= Task item =
The line containing "Switch to the 客户接待 tab" marks the end: write out exactly every line from the first line of the data below through that line, and only those.

Dataset entries:
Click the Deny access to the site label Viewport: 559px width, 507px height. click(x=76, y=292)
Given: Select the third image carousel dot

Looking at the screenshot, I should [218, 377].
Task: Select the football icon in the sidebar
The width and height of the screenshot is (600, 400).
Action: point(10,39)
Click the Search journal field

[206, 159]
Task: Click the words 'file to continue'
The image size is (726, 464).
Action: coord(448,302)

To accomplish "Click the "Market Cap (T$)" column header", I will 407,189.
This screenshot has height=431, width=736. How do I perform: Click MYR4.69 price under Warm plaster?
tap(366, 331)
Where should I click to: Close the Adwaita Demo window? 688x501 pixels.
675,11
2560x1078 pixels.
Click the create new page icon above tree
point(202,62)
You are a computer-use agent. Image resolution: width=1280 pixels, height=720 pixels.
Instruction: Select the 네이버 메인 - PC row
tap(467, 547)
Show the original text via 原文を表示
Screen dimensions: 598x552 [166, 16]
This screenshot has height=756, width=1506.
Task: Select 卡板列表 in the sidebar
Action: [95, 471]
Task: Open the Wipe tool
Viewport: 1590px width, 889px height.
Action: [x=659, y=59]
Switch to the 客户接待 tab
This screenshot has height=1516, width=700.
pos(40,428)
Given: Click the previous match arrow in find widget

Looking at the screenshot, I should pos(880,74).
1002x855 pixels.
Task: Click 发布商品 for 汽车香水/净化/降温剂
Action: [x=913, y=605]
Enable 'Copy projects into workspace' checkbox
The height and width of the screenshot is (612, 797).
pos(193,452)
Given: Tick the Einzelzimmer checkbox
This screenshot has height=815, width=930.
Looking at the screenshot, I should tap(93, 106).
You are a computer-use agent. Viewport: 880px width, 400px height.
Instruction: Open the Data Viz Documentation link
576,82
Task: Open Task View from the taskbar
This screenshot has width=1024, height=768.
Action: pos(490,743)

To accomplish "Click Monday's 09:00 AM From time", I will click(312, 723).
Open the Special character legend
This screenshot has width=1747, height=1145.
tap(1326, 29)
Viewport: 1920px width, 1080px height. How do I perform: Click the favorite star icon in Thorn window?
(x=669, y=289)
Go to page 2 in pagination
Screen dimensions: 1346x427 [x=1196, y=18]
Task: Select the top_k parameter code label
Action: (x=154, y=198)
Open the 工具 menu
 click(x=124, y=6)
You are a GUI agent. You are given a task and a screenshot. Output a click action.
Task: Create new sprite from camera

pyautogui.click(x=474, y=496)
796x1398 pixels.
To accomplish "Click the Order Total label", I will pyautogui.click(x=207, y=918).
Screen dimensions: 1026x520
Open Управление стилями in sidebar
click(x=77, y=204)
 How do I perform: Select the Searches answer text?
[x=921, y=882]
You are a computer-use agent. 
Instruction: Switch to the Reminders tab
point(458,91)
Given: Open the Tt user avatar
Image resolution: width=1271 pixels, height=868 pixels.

= Answer below =
Click the Deny access to the site label Viewport: 559px width, 507px height. click(x=76, y=292)
Given: Select the third image carousel dot

Looking at the screenshot, I should [218, 377].
Task: Select the football icon in the sidebar
The width and height of the screenshot is (600, 400).
Action: point(10,39)
Click the Search journal field

[206, 159]
Task: Click the words 'file to continue'
The image size is (726, 464).
Action: coord(448,302)

To accomplish "Click the "Market Cap (T$)" column header", I will 407,189.
This screenshot has height=431, width=736. How do I perform: Click MYR4.69 price under Warm plaster?
tap(366, 331)
Where should I click to: Close the Adwaita Demo window? 688x501 pixels.
675,11
2560x1078 pixels.
Click the create new page icon above tree
point(202,62)
You are a computer-use agent. Image resolution: width=1280 pixels, height=720 pixels.
Instruction: Select the 네이버 메인 - PC row
tap(467, 547)
Show the original text via 原文を表示
Screen dimensions: 598x552 [166, 16]
This screenshot has height=756, width=1506.
Task: Select 卡板列表 in the sidebar
Action: [95, 471]
Task: Open the Wipe tool
Viewport: 1590px width, 889px height.
Action: [x=659, y=59]
Switch to the 客户接待 tab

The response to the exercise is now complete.